Il 26 giugno 1986 il cuneese Bruno Caccia, procuratore di Torino, viene assassinato sotto casa mentre porta a passeggio il cane. Subito telefonate di mitomani o di depistaggio cercano di indirizzare le indagini verso le Br, pista alquanto credibile dato che Caccia era stato procuratore contro di loro al processo di Torino, ma non essendoci una rivendicazione ufficiale da nessuno dei brigatisti presto la pista rossa viene abbandonata. Caccia era un magistrato figlio di magistrato e spesso in contrasto con altri magistrati poi risultati corrotti o discutibili come Giuseppe Marabotto o Luigi Moschella. Ad interessarsi alle indagini sull'omicidio Caccia è anche il Sisde con Pietro Ferretti coadiuvato dal responsabile del centro clinico del carcere di Torino Remo Urani, i due si avvalerono di un infiltrato, un mafioso catanese detenuto, Francesco Miano, il quale si rese disponibile a registrare gli altri detenuti in carcere. Miano era stato utilizzato per arrestare il terrorista rosso Sergio Segio e il suo clan aveva attentato alla vita di Moretti e Fenzi con un suo affiliato. Francesco Miano registrò colloqui con il boss calabrese Giuseppe Belfiore ad altri membri del suo clan, registrazioni che risultarno incriminanti. Grazie alla sua testimonianza, a quella di un pentito del clan Miano Carmelo Giuffrida e dei pentiti Vanaria e Gamberale, quattro membri della mala calabrese (Belfiore, Barresi, Ursini, Gonnella) vennero condannati come mandanti dell'omicidio del procuratore Caccia, gli esecutori non furono individuati.

*COSA FARE:*
Riporta per intero il testo sull'omicidio di Bruno Caccia, senza cambiare nemmeno una parola.

*RIGHE ESTRATTE:*
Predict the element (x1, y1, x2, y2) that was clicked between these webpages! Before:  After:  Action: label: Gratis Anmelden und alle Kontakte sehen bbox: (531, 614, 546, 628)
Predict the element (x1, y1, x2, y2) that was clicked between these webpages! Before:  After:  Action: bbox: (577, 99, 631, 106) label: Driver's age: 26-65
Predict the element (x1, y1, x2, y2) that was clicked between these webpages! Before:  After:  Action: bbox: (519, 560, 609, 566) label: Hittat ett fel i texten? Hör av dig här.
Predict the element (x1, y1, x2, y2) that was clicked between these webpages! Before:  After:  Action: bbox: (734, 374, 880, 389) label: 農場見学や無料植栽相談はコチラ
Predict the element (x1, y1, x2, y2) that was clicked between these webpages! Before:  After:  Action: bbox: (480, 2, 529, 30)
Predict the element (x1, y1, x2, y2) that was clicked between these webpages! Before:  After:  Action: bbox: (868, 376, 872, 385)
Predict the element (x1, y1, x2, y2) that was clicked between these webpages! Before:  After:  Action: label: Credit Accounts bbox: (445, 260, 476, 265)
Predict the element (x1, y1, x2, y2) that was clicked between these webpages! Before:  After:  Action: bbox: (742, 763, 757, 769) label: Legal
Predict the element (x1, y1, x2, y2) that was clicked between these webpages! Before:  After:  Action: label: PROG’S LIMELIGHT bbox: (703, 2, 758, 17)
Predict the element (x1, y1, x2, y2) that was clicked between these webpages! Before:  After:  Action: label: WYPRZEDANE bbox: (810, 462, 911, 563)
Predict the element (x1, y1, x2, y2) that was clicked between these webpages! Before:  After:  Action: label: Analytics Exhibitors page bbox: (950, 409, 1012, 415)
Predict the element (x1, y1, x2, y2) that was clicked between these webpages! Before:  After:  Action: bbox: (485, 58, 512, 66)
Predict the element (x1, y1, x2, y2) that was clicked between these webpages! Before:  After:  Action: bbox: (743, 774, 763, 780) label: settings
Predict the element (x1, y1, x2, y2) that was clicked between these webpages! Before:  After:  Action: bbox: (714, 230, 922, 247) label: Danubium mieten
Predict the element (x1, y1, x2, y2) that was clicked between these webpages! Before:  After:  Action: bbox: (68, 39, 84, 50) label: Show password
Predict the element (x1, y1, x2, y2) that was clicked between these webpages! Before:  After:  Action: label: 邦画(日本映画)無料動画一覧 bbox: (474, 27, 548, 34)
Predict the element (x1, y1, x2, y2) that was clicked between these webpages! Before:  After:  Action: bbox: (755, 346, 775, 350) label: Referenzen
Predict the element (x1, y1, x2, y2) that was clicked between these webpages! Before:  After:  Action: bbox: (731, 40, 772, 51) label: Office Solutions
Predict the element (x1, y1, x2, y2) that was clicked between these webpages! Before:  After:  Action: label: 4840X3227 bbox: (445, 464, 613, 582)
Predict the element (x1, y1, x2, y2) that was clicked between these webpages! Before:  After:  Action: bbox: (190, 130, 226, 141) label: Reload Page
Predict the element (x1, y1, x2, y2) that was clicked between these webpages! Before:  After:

*ESERCIZIO SVOLTO:*
Il 26 giugno 1986 il cuneese Bruno Caccia, procuratore di Torino, viene assassinato sotto casa mentre porta a passeggio il cane. Subito telefonate di mitomani o di depistaggio cercano di indirizzare le indagini verso le Br, pista alquanto credibile dato che Caccia era stato procuratore contro di loro al processo di Torino, ma non essendoci una rivendicazione ufficiale da nessuno dei brigatisti presto la pista rossa viene abbandonata. Caccia era un magistrato figlio di magistrato e spesso in contrasto con altri magistrati poi risultati corrotti o discutibili come Giuseppe Marabotto o Luigi Moschella. Ad interessarsi alle indagini sull'omicidio Caccia è anche il Sisde con Pietro Ferretti coadiuvato dal responsabile del centro clinico del carcere di Torino Remo Urani, i due si avvalerono di un infiltrato, un mafioso catanese detenuto, Francesco Miano, il quale si rese disponibile a registrare gli altri detenuti in carcere. Miano era stato utilizzato per arrestare il terrorista rosso Sergio Segio e il suo clan aveva attentato alla vita di Moretti e Fenzi con un suo affiliato. Francesco Miano registrò colloqui con il boss calabrese Giuseppe Belfiore ad altri membri del suo clan, registrazioni che risultarno incriminanti. Grazie alla sua testimonianza, a quella di un pentito del clan Miano Carmelo Giuffrida e dei pentiti Vanaria e Gamberale, quattro membri della mala calabrese (Belfiore, Barresi, Ursini, Gonnella) vennero condannati come mandanti dell'omicidio del procuratore Caccia, gli esecutori non furono individuati.